“At the back of our brains, so to speak, there was a forgotten blaze or burst of astonishment at our own existence. The object of the artistic and spiritual life was to dig for this submerged sunrise of wonder, so that a man sitting in a chair might suddenly understand that he was actually alive, and be happy.” - G. K. Chesterton
Reflections on Catholic Education
According to Chesterton, the object of the artistic and spiritual life is to foster wonder at the beauty and majesty of creation and of life, and thus to awaken gratitude to God for the gift of life, no matter how ordinary that life may sometimes seem. I believe this is also one of the objects of Catholic education. To inspire a child to wonder at the world and praise God is one of the greatest gifts we can give him, for these are the tools which help him live a rich human life.

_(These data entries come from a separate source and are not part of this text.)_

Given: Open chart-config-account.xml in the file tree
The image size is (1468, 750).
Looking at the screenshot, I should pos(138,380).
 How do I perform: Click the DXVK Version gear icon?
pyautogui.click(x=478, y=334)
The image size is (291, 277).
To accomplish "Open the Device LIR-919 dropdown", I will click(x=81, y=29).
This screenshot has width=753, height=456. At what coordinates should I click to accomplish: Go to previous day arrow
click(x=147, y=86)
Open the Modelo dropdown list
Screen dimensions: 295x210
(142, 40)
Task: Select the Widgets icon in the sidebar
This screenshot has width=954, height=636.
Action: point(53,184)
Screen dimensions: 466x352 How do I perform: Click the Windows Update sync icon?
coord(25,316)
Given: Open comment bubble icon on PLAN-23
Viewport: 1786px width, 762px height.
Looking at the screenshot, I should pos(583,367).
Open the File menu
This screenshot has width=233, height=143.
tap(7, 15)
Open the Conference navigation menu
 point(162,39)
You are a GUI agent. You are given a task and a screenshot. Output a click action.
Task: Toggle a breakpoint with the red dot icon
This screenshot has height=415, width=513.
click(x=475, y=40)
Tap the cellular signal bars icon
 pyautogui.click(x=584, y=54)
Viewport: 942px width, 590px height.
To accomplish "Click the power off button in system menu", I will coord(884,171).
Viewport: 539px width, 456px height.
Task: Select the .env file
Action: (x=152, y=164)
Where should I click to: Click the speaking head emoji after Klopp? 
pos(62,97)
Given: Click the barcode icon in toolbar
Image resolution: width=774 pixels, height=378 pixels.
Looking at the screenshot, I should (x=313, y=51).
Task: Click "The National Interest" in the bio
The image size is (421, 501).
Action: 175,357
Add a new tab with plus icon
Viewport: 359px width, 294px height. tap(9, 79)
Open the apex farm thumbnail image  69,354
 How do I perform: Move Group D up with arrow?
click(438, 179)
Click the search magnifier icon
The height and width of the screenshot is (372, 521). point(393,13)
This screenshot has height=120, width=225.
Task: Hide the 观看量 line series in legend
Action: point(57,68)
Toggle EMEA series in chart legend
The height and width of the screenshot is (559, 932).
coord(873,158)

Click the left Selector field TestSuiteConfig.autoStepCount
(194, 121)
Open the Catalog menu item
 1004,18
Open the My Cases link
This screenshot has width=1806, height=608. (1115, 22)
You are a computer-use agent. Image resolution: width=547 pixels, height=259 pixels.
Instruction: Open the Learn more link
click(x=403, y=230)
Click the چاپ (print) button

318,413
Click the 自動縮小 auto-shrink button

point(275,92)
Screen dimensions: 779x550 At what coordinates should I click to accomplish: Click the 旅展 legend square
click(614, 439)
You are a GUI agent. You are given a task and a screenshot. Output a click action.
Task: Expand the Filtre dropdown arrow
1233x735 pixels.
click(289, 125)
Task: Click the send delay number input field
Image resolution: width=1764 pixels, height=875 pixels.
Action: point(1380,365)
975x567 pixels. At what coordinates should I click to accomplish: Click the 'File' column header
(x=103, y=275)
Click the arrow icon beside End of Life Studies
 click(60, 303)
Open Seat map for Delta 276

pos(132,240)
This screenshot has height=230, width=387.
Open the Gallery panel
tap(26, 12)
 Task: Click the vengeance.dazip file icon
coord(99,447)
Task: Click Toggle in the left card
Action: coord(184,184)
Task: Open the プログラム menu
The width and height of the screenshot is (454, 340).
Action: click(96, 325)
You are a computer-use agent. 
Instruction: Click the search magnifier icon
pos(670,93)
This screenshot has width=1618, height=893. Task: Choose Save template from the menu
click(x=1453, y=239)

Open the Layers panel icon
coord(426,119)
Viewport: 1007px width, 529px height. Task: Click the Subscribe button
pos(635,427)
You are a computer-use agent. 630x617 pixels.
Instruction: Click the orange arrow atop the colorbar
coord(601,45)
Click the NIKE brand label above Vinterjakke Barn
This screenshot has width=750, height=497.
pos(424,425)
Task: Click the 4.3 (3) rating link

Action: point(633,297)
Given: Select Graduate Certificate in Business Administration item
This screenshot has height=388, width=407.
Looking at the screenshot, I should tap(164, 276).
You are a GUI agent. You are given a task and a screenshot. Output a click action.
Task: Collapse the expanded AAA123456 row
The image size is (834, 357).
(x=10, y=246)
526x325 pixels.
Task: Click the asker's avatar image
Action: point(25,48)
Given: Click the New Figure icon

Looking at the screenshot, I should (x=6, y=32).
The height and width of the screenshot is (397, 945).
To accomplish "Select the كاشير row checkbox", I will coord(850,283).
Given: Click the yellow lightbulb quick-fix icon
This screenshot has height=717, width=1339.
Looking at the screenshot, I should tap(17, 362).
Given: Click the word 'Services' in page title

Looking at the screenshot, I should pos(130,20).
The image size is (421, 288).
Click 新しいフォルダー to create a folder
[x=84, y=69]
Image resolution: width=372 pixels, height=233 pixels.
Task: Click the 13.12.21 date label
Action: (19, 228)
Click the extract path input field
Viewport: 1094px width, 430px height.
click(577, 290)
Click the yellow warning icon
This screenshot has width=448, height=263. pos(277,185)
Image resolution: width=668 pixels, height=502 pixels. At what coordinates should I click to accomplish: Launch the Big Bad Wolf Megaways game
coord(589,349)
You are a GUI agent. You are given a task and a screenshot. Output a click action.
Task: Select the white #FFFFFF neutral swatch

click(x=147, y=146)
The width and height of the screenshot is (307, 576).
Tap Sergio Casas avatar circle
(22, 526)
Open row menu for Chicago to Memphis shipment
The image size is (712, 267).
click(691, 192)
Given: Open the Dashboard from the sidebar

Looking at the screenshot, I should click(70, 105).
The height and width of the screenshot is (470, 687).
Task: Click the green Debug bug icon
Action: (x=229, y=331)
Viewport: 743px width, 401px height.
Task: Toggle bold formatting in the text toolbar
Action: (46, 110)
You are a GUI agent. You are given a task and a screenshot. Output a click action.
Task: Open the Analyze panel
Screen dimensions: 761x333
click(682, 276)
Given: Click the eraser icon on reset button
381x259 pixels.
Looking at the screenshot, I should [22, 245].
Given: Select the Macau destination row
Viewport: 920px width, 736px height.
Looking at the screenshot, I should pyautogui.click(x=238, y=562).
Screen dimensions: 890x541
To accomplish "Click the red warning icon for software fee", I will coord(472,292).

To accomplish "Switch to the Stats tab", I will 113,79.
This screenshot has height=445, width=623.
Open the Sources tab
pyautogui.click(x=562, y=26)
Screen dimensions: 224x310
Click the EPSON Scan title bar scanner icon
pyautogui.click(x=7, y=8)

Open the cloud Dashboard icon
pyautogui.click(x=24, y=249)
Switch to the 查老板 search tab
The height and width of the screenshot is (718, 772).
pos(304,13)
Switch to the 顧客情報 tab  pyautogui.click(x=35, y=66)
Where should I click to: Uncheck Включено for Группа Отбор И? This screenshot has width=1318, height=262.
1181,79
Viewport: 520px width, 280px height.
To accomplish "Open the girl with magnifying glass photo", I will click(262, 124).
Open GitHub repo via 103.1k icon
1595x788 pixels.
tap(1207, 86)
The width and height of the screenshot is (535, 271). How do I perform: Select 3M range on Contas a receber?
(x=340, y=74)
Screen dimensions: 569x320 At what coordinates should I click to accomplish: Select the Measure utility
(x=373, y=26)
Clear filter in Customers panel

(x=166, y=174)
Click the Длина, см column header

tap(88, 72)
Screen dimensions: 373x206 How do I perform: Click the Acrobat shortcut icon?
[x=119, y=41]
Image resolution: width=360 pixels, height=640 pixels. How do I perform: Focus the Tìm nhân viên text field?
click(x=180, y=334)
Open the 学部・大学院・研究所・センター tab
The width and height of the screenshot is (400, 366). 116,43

In my senior thesis at Thomas More College, I examined St. John Henry Newman’s claim that man is more than logical reason, and that knowing many facts does not necessarily lead to living a good life. In order for the whole person to be well formed, he must acknowledge the reality of God, his own fallen nature, and his need for God. Only then can a person be transformed, in order to live virtuously and to achieve his final end, which is happiness in the sight of God. This is what Catholic education should impart to children—both academic formation and formation of character. This is what a Catholic school should do—not only teach children facts (an important thing indeed); but also help them see how those facts relate to reality; show them the beauty of truth and of creation; help them become “intelligent lovers,” as one of my professors expressed it; and help them know, love, and serve God with their whole lives. All this can only be accomplished by digging for that “submerged sunrise of wonder.” - Ms. Magdalena Dajka
Magdalena Dajka graduated from the Thomas More College of Liberal Arts. As a student at Thomas More College, she spent four years steeped in a deeply and unabashedly Catholic culture. Having been given such beautiful gifts through her education there, she is excited to do her part in passing those gifts on to others through teaching at a Catholic school. Magdalena has always enjoyed working with children; over the last few years, she has tutored elementary school children and taught classes in music, math, and crocheting. She is delighted to be part of the joyfully Catholic community of Mount Royal Academy, in the beautiful mountains of New Hampshire. In her free time, Magdalena enjoys playing the violin, singing with friends, reading great literature and poetry, working on needlework projects, and exploring forests and meadows.